How is Seam Carving like Latent Semantic Indexing?
In this post I’m going to do a quick overview of seam carving and how it looks just like dimensional reduction, an operation particularly useful in applications like search engines. If you are interested in Latent Semantic Analysis (or Latent Semantic Indexing), information retrieval, search engine optimisation or other related topics then you want to read on. If you don’t know what any of the things I’ve mentioned above are, you definitely will by the end of this post, especially after seeing the video. So take a look at the video and read on afterwards to find out how I think this is a good analogy to dimensional reduction.
So I’m comparing dimensional reduction on datasets like document stores with the resizing of images… it’s a stretch I know, but listen in and we’ll go over some of the similarities. Dimensionality reduction works differently to seam carving, but the aim is the same. To reduce a large space or set of data into a smaller one that best represents the original space. So this means the smaller data set is an approximation of the larger dataset. For example like we can use an average to summarise many, many points in a dataset, dimensional reduction and seam carving are basically like an average of a very large dataset.
In the seam carving video the least important “dimensions” are taken out of the picture incrementally, this leaves the features of the image in tact. A noise function is used to find the seams in the image that will be missed least when removed. The way dimensional reduction happens in many statistical operations is to find the features in the dataset that stand out the most. Tough maths is often used to find these features in a dataset. These two operations seem to be at opposites, but generally we end up with a remaining set of features that best describe the original dataset. This means we can store, manipulate, load and compare the smaller dataset a lot more effectively than the original larger dataset.

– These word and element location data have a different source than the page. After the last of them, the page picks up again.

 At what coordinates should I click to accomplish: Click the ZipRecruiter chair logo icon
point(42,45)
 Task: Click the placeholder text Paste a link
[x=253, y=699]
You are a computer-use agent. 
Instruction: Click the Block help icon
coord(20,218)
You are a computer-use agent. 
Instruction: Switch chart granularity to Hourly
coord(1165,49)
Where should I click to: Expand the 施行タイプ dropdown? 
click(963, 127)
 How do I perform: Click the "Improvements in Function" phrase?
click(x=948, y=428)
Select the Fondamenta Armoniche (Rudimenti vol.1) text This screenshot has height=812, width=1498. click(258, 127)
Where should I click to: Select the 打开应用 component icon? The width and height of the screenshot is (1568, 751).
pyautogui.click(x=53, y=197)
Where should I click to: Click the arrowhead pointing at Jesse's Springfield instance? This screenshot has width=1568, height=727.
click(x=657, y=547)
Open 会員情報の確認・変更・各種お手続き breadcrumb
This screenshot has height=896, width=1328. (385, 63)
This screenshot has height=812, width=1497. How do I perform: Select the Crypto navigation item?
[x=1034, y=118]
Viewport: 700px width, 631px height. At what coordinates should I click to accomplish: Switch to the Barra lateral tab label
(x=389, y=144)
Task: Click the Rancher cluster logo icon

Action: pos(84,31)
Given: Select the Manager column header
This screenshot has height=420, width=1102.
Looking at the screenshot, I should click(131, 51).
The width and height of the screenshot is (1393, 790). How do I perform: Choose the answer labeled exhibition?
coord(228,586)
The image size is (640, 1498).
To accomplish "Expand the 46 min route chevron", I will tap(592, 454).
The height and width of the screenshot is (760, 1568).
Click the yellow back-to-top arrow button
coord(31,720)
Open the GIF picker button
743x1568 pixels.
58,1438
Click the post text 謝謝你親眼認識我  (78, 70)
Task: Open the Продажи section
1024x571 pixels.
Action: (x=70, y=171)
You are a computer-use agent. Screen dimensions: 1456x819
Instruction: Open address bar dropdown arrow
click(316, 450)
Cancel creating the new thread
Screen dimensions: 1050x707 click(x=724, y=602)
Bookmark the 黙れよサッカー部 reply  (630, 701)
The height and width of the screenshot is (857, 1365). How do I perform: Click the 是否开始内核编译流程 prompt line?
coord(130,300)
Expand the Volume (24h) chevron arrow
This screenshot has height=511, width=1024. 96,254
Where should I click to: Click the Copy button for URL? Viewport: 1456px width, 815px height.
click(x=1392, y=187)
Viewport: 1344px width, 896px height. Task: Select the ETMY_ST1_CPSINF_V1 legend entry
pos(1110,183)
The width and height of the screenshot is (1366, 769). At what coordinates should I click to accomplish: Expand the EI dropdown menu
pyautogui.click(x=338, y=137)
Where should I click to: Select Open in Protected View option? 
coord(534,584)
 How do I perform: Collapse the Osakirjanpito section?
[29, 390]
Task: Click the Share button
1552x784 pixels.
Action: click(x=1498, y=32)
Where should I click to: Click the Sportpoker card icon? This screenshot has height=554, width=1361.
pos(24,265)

So we see that the principles between dimensionality reduction in datasets and seam carving are very similar, read on to find out some thing that dimsionality reduction in data does that seam carving doesn’t…
The Magic of Latent Semantic Indexing
The magic is actually apparent in many different dimensional reduction algorithms, not just LSI, but LSI is the one that most people are familiar with. What actually happens in very large datatsets such as those found in information retrieval systems is that dimensional reduction actually brings out hidden latent information that is in the data. This may be an association between two people, or words that was not identified before. Naturally this latent information doesn’t make a whole lot of sense in image resizing…
To see some other interesting uses of dimensionality reduction in image recognition check out the Eigenface page at wikipedia. There are lots of other resources for interesting dimensionality reduction applications out in the wild, if there is some interest I might write about some of them.
Worked Example with Code
If there is enough interest in this post I might do up an example of doing dimensional reduction on a dataset with some running code. I’ve got the code sitting amongst all my research code, I’d just have to pretty it up etc.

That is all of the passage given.